Monorail station in Kuala Lumpur, Malaysia

Medan Tuanku station is a Malaysian elevated monorail train station that forms part of the Kuala Lumpur Monorail (KL Monorail) line, located in Kuala Lumpur and opened for the train service on 31 August 2003. This station was formerly called Wawasan station, after a former adjacent development project which was named “Bandar Wawasan” in the Kampung Baru area.

The station is situated above Jalan Sultan Ismail, just south of Chow Kit and located east of an intersection with Jalan Tuanku Abdul Rahman; it marks the start and end of the Monorail line that runs parallel along Jalan Sultan Ismail, until the Bukit Bintang station, after which the line turns west intoto Jalan Imbi.
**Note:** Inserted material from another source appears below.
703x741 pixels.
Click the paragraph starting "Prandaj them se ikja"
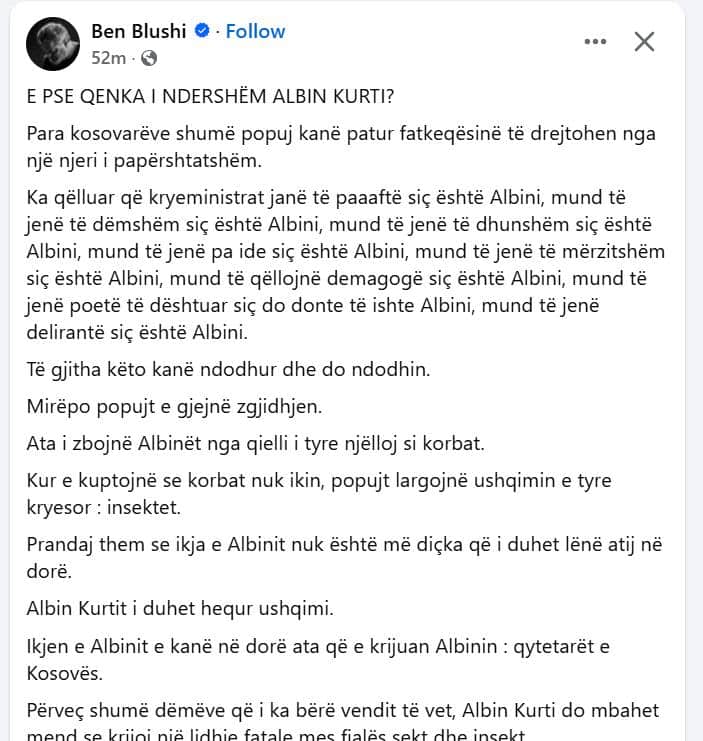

The station is situated in and named after Medan Tuanku, a small district connected to Jalan Tuanku Abdul Rahman, Jalan Sultan Ismail and Jalan Dang Wangi via backroads.

==Connecting station==

The station is linked to the Sultan Ismail LRT station, 580 metres away, by a pedestrian bridge on the LRT Ampang Line and LRT Sri Petaling Line, and as such is designated as an official connecting station with the LRT lines. However, the two stations do not have an integrated paid-area; commuters are required to tap out and tap in or purchase a new ticket at the next station upon transferring. The Dang Wangi LRT station is also a 520-meter walk away, via Jalan Raja Abdullah, but is not designated as an official connection. The station is also linked with the Quill City Mall via entrance E. There are no bus services provided to the station.